■ AUSGEWÄHLTER TEXT ■
□ □ □ □
Herr Innenminister Breitner erklärt, der Landesentwicklungsplan werde neu aufgestellt. Hier müsse das zentralörtliche System gestärkt werden.

 

Herr Landrat Harrsen erläutert, der Tourismus sei ein zusätzlicher Aufwand und gegenüber Mecklenburg-Vorpommern sei man in Schleswig-Holstein bereits ins Hintertreffen geraten. Eine Stärkung der Tourismusgemeinden tue dringend Not.

-       In diesem Zusammenhang wird darauf hingewiesen, dass Investitionen in die Infrastruktur (Rader Hochbrücke, Ausbau B5, Straßen allgemein) notwendig seien. Die Staus an der Rader Hochbrücke machten sich in den Tourismusorten deutlich bemerkbar. Die Gäste hätten eine Fahrt in den Norden vermieden.

-       Es wird darauf hingewiesen, dass die anstehende Problematik gelöst werden müsse. Auch der Kreis müsse finanziell so ausgestattet werden, dass die Kreisumlage nicht erhöht werden müsse.

 

Herr Innenminister Breitner entgegnet, dass im Land die Kreisumlagen bei durchschnittlich 35 % liegen. Der Kreis Nordfriesland erhebe bereits eine Kreisumlage in Höhe von 37 %. Er halte eine Kreisumlagenerhöhung daher für nicht notwendig. Es sei auch künftig mehr Transparenz durch mehr Darlegungspflichten für eine Kreisumlagenerhöhung notwendig.

Er macht klar, dass die Vorschläge aus den Reihen des Amtsausschusses bei ihm angekommen seien und man versuche, diese zu berücksichtigen. Er komme gerne wieder und danke für die Gastfreundschaft.

 

Frau Braun beendet die Sitzung um 12.45 Uhr.
□ □ □ □
Zeigedaten für Screenshots und Seiten
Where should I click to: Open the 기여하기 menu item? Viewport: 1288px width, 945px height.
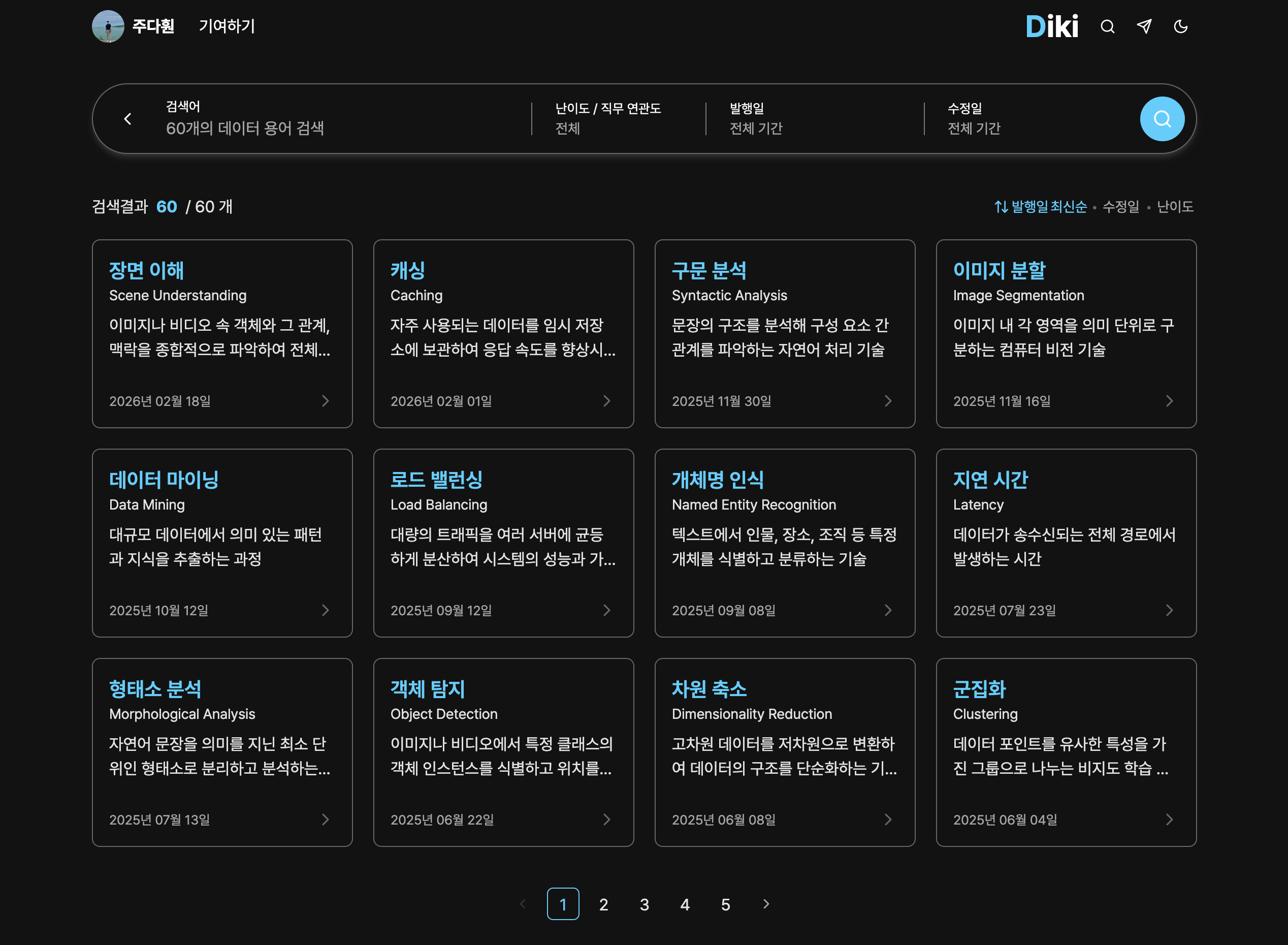coord(227,26)
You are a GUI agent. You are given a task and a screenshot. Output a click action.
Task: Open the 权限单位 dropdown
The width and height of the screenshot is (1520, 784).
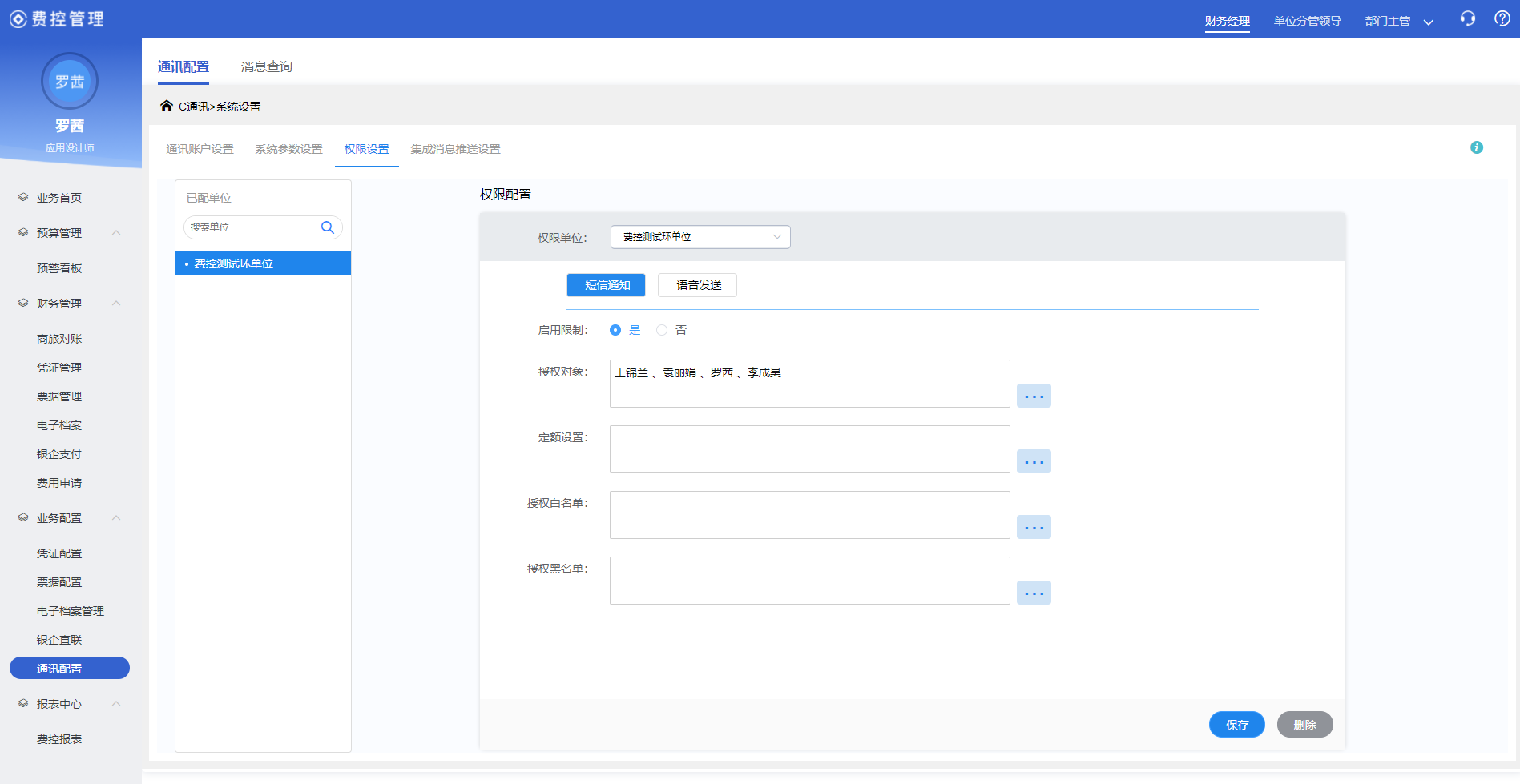700,237
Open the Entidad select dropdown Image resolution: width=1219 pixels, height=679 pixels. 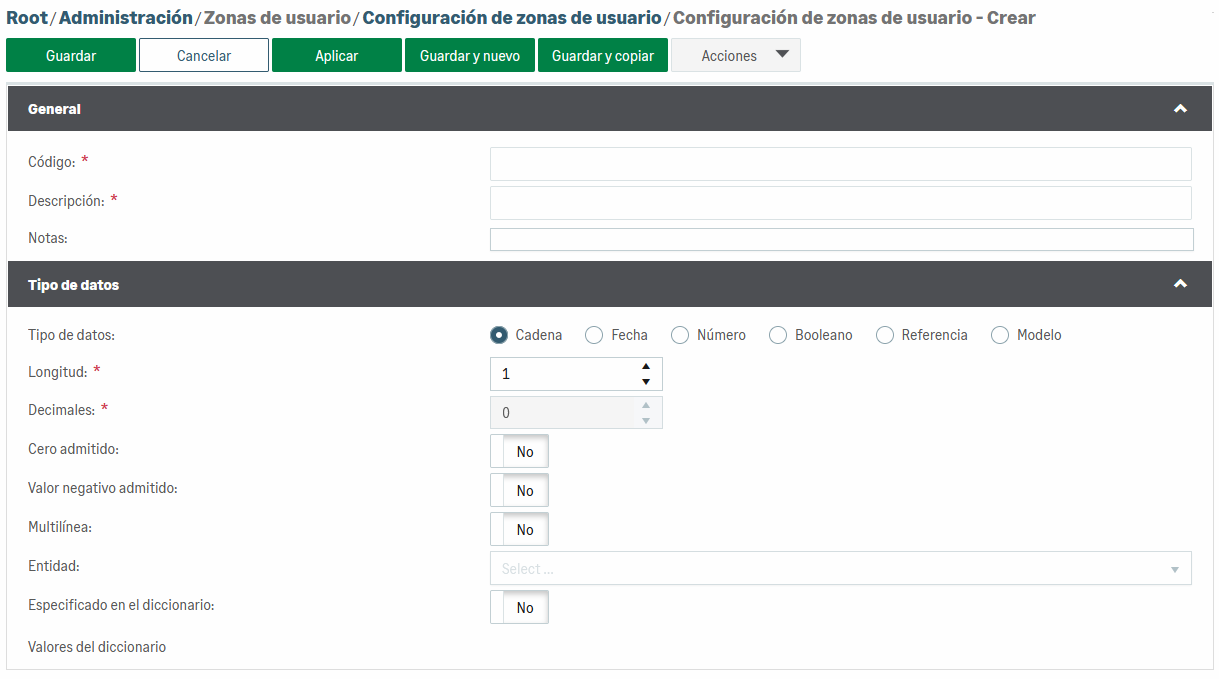tap(840, 569)
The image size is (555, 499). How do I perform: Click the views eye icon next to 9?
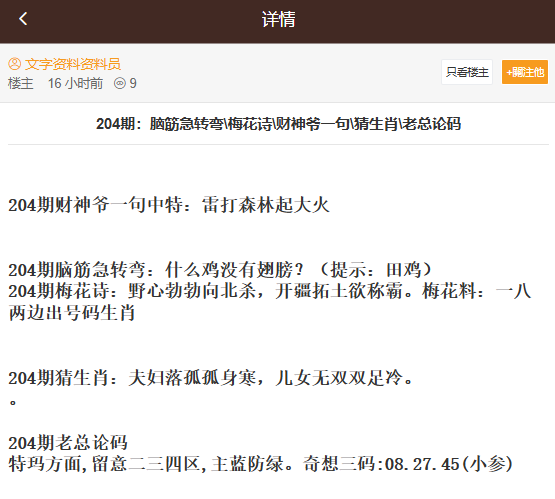click(x=120, y=84)
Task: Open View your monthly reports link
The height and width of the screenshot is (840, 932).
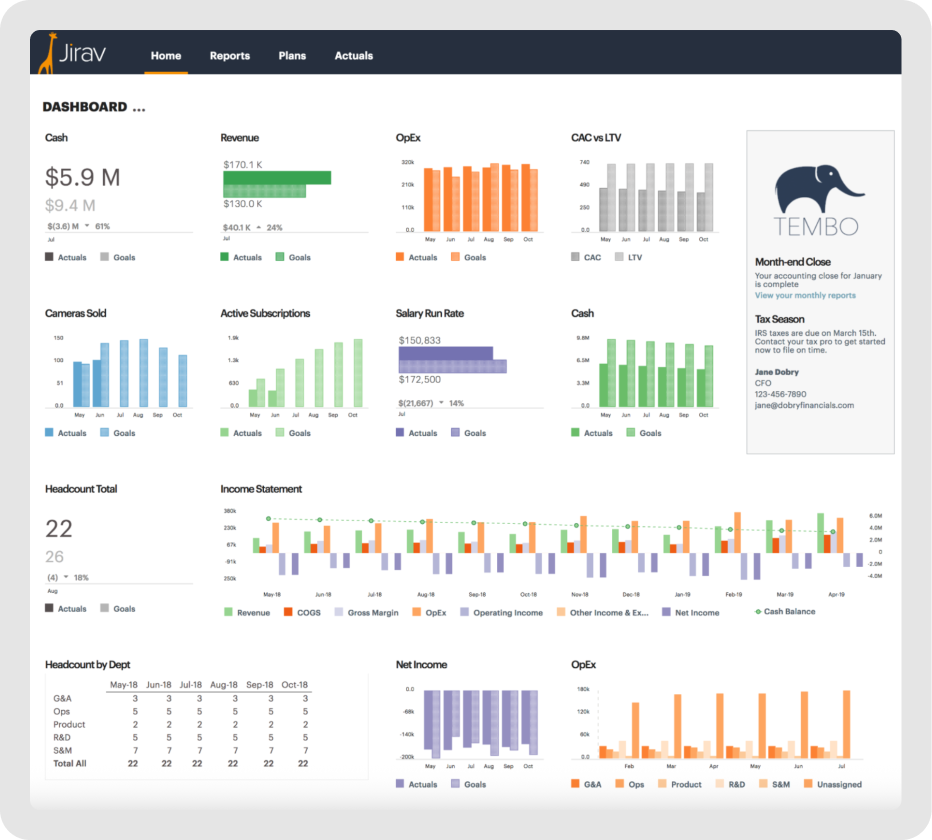Action: click(806, 295)

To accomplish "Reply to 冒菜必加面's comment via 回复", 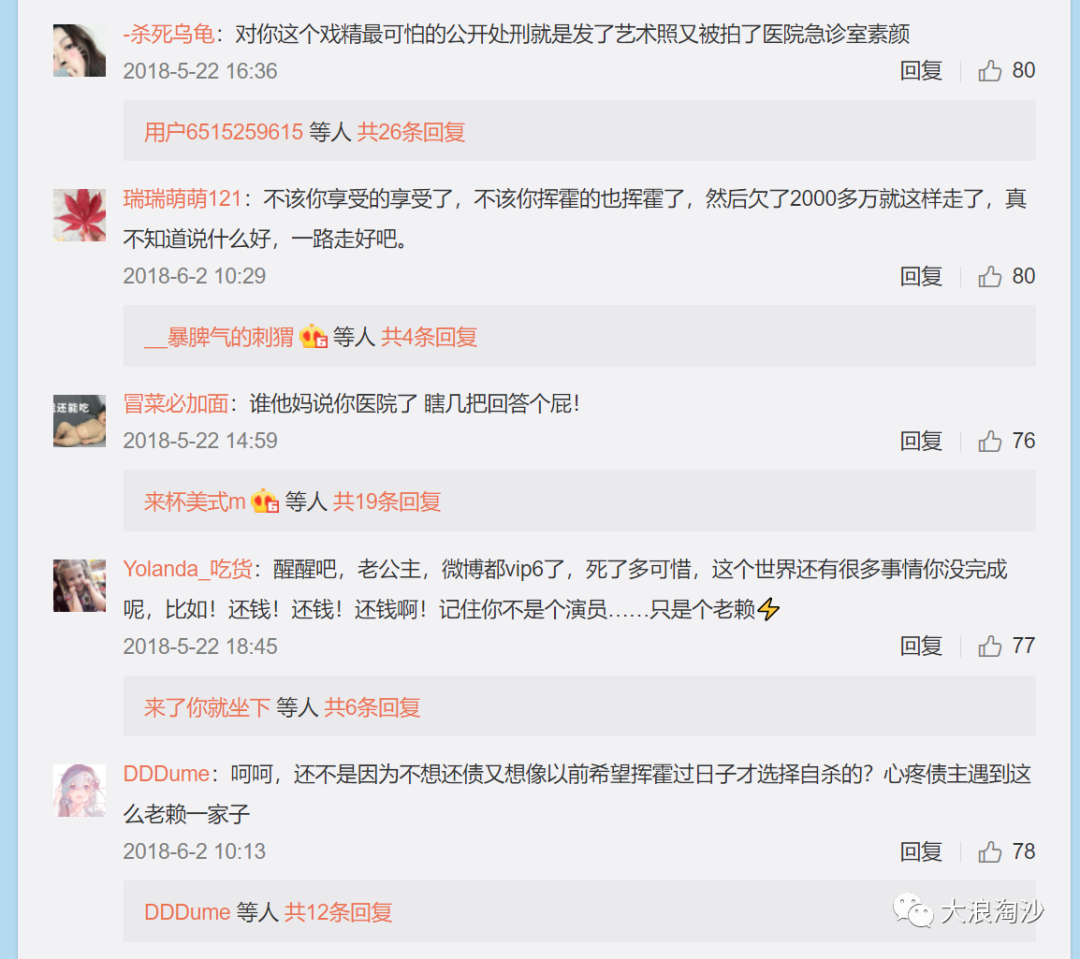I will click(921, 441).
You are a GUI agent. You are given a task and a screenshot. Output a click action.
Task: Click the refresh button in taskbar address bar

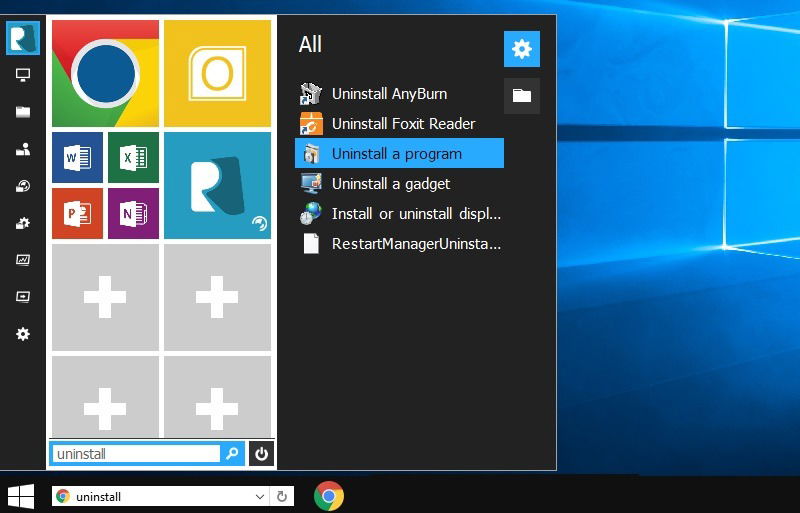point(282,496)
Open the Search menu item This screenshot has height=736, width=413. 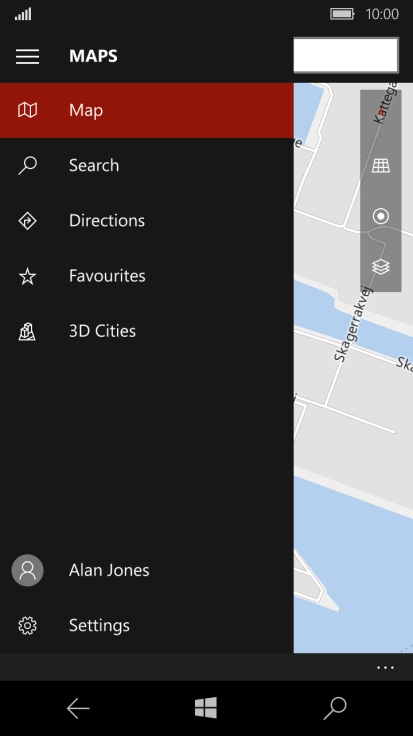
□ □ □ □
■ AUFGABE ■
Gib aus dem Protokollauszug den Abschnitt wörtlich wieder, der mit „-       In diesem“ beginnt und bis einschließlich „eine Kreisumlagenerhöhung notwendig.“ reicht. Stütze dich einzig auf den Protokollauszug.

■ LÖSUNG ■
-       In diesem Zusammenhang wird darauf hingewiesen, dass Investitionen in die Infrastruktur (Rader Hochbrücke, Ausbau B5, Straßen allgemein) notwendig seien. Die Staus an der Rader Hochbrücke machten sich in den Tourismusorten deutlich bemerkbar. Die Gäste hätten eine Fahrt in den Norden vermieden.

-       Es wird darauf hingewiesen, dass die anstehende Problematik gelöst werden müsse. Auch der Kreis müsse finanziell so ausgestattet werden, dass die Kreisumlage nicht erhöht werden müsse.

 

Herr Innenminister Breitner entgegnet, dass im Land die Kreisumlagen bei durchschnittlich 35 % liegen. Der Kreis Nordfriesland erhebe bereits eine Kreisumlage in Höhe von 37 %. Er halte eine Kreisumlagenerhöhung daher für nicht notwendig. Es sei auch künftig mehr Transparenz durch mehr Darlegungspflichten für eine Kreisumlagenerhöhung notwendig.